Records excerpted from a collection:
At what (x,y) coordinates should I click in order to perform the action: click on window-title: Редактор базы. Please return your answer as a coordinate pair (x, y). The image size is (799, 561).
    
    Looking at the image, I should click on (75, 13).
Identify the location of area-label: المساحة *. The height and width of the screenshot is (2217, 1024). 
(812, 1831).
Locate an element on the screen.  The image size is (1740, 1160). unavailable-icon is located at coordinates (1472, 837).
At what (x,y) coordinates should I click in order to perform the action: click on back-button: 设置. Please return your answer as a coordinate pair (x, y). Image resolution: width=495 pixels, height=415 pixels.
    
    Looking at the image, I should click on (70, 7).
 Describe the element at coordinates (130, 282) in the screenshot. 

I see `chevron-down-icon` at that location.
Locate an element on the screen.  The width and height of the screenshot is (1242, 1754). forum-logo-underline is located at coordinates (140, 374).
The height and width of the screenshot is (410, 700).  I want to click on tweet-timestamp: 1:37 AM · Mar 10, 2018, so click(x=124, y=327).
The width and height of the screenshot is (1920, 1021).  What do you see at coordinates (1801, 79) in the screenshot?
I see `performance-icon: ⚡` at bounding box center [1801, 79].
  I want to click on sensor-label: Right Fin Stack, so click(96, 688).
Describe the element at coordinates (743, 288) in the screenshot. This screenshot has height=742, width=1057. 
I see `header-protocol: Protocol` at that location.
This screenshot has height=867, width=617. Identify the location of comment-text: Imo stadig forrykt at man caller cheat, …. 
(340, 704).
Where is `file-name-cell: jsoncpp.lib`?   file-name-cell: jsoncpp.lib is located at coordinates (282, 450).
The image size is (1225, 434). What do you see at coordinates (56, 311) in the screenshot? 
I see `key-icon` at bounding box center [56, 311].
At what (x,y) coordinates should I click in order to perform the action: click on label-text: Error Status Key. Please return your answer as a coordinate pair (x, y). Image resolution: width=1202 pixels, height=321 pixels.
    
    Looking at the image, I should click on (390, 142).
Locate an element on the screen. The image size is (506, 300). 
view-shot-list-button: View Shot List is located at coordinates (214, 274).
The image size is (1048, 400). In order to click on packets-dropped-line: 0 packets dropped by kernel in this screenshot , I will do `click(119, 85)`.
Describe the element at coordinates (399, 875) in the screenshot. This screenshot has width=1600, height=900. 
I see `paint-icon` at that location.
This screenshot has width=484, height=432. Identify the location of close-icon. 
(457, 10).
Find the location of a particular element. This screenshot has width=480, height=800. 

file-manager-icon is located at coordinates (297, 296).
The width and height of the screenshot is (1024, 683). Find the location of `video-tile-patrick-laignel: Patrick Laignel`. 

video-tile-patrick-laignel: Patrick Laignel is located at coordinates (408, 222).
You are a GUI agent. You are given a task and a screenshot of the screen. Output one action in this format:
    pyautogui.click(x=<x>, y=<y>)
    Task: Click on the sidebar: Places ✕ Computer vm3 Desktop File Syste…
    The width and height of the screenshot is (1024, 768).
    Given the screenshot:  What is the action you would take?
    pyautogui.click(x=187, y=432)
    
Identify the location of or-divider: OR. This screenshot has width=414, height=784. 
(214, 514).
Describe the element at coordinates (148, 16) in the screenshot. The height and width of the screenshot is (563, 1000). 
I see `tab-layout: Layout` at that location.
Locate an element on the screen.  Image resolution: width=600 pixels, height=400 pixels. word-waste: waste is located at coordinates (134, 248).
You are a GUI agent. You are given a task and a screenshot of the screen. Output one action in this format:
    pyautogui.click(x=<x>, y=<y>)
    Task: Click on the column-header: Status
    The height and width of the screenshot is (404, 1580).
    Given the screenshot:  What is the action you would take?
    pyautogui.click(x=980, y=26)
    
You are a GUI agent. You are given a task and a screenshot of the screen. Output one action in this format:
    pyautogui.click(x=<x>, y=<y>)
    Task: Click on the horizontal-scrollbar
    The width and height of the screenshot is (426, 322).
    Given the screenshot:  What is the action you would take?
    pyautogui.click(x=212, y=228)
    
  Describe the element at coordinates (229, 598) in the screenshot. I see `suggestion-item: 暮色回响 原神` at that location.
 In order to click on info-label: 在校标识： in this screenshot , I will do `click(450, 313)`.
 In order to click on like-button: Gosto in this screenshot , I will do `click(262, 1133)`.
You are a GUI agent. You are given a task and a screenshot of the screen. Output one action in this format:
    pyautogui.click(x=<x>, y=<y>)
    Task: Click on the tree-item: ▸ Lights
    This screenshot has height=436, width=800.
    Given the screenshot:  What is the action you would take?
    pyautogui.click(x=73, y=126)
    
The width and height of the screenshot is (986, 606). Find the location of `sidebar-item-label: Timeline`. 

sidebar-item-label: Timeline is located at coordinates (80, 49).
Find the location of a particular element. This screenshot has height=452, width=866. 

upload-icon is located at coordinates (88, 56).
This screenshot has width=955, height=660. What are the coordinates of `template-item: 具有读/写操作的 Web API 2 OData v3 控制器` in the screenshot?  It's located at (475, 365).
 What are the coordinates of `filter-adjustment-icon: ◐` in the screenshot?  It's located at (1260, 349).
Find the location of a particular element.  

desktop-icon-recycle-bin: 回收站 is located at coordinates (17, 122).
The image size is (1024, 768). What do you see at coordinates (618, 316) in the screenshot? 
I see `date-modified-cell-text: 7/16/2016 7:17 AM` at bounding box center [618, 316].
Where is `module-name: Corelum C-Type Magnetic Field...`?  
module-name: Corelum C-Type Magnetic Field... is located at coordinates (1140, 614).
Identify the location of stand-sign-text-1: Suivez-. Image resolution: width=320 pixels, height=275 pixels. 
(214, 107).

THE PROBLEM: Reproduce all of the material above word for word, leaving nothing out.

SOLVED PROBLEM:
At what (x,y) coordinates should I click in order to perform the action: click on window-title: Редактор базы. Please return your answer as a coordinate pair (x, y). The image size is (799, 561).
    
    Looking at the image, I should click on (75, 13).
Identify the location of area-label: المساحة *. The height and width of the screenshot is (2217, 1024). 
(812, 1831).
Locate an element on the screen.  The image size is (1740, 1160). unavailable-icon is located at coordinates (1472, 837).
At what (x,y) coordinates should I click in order to perform the action: click on back-button: 设置. Please return your answer as a coordinate pair (x, y). Image resolution: width=495 pixels, height=415 pixels.
    
    Looking at the image, I should click on (70, 7).
 Describe the element at coordinates (130, 282) in the screenshot. 

I see `chevron-down-icon` at that location.
Locate an element on the screen.  The width and height of the screenshot is (1242, 1754). forum-logo-underline is located at coordinates (140, 374).
The height and width of the screenshot is (410, 700).  I want to click on tweet-timestamp: 1:37 AM · Mar 10, 2018, so click(x=124, y=327).
The width and height of the screenshot is (1920, 1021).  What do you see at coordinates (1801, 79) in the screenshot?
I see `performance-icon: ⚡` at bounding box center [1801, 79].
  I want to click on sensor-label: Right Fin Stack, so click(96, 688).
Describe the element at coordinates (743, 288) in the screenshot. This screenshot has height=742, width=1057. 
I see `header-protocol: Protocol` at that location.
This screenshot has height=867, width=617. Identify the location of comment-text: Imo stadig forrykt at man caller cheat, …. 
(340, 704).
Where is `file-name-cell: jsoncpp.lib`?   file-name-cell: jsoncpp.lib is located at coordinates (282, 450).
The image size is (1225, 434). What do you see at coordinates (56, 311) in the screenshot? 
I see `key-icon` at bounding box center [56, 311].
At what (x,y) coordinates should I click in order to perform the action: click on label-text: Error Status Key. Please return your answer as a coordinate pair (x, y). Image resolution: width=1202 pixels, height=321 pixels.
    
    Looking at the image, I should click on (390, 142).
Locate an element on the screen. The image size is (506, 300). 
view-shot-list-button: View Shot List is located at coordinates (214, 274).
The image size is (1048, 400). In order to click on packets-dropped-line: 0 packets dropped by kernel in this screenshot , I will do `click(119, 85)`.
Describe the element at coordinates (399, 875) in the screenshot. This screenshot has width=1600, height=900. 
I see `paint-icon` at that location.
This screenshot has width=484, height=432. Identify the location of close-icon. 
(457, 10).
Find the location of a particular element. This screenshot has width=480, height=800. 

file-manager-icon is located at coordinates (297, 296).
The width and height of the screenshot is (1024, 683). Find the location of `video-tile-patrick-laignel: Patrick Laignel`. 

video-tile-patrick-laignel: Patrick Laignel is located at coordinates (408, 222).
You are a GUI agent. You are given a task and a screenshot of the screen. Output one action in this format:
    pyautogui.click(x=<x>, y=<y>)
    Task: Click on the sidebar: Places ✕ Computer vm3 Desktop File Syste…
    The width and height of the screenshot is (1024, 768).
    Given the screenshot:  What is the action you would take?
    pyautogui.click(x=187, y=432)
    
Identify the location of or-divider: OR. This screenshot has width=414, height=784. 
(214, 514).
Describe the element at coordinates (148, 16) in the screenshot. The height and width of the screenshot is (563, 1000). 
I see `tab-layout: Layout` at that location.
Locate an element on the screen.  Image resolution: width=600 pixels, height=400 pixels. word-waste: waste is located at coordinates (134, 248).
You are a GUI agent. You are given a task and a screenshot of the screen. Output one action in this format:
    pyautogui.click(x=<x>, y=<y>)
    Task: Click on the column-header: Status
    The height and width of the screenshot is (404, 1580).
    Given the screenshot:  What is the action you would take?
    pyautogui.click(x=980, y=26)
    
You are a GUI agent. You are given a task and a screenshot of the screen. Output one action in this format:
    pyautogui.click(x=<x>, y=<y>)
    Task: Click on the horizontal-scrollbar
    The width and height of the screenshot is (426, 322).
    Given the screenshot:  What is the action you would take?
    pyautogui.click(x=212, y=228)
    
  Describe the element at coordinates (229, 598) in the screenshot. I see `suggestion-item: 暮色回响 原神` at that location.
 In order to click on info-label: 在校标识： in this screenshot , I will do `click(450, 313)`.
 In order to click on like-button: Gosto in this screenshot , I will do `click(262, 1133)`.
You are a GUI agent. You are given a task and a screenshot of the screen. Output one action in this format:
    pyautogui.click(x=<x>, y=<y>)
    Task: Click on the tree-item: ▸ Lights
    This screenshot has height=436, width=800.
    Given the screenshot:  What is the action you would take?
    pyautogui.click(x=73, y=126)
    
The width and height of the screenshot is (986, 606). Find the location of `sidebar-item-label: Timeline`. 

sidebar-item-label: Timeline is located at coordinates (80, 49).
Find the location of a particular element. This screenshot has height=452, width=866. 

upload-icon is located at coordinates (88, 56).
This screenshot has width=955, height=660. What are the coordinates of `template-item: 具有读/写操作的 Web API 2 OData v3 控制器` in the screenshot?  It's located at (475, 365).
 What are the coordinates of `filter-adjustment-icon: ◐` in the screenshot?  It's located at (1260, 349).
Find the location of a particular element.  

desktop-icon-recycle-bin: 回收站 is located at coordinates (17, 122).
The image size is (1024, 768). What do you see at coordinates (618, 316) in the screenshot? 
I see `date-modified-cell-text: 7/16/2016 7:17 AM` at bounding box center [618, 316].
Where is `module-name: Corelum C-Type Magnetic Field...`?  
module-name: Corelum C-Type Magnetic Field... is located at coordinates (1140, 614).
Identify the location of stand-sign-text-1: Suivez-. Image resolution: width=320 pixels, height=275 pixels. 
(214, 107).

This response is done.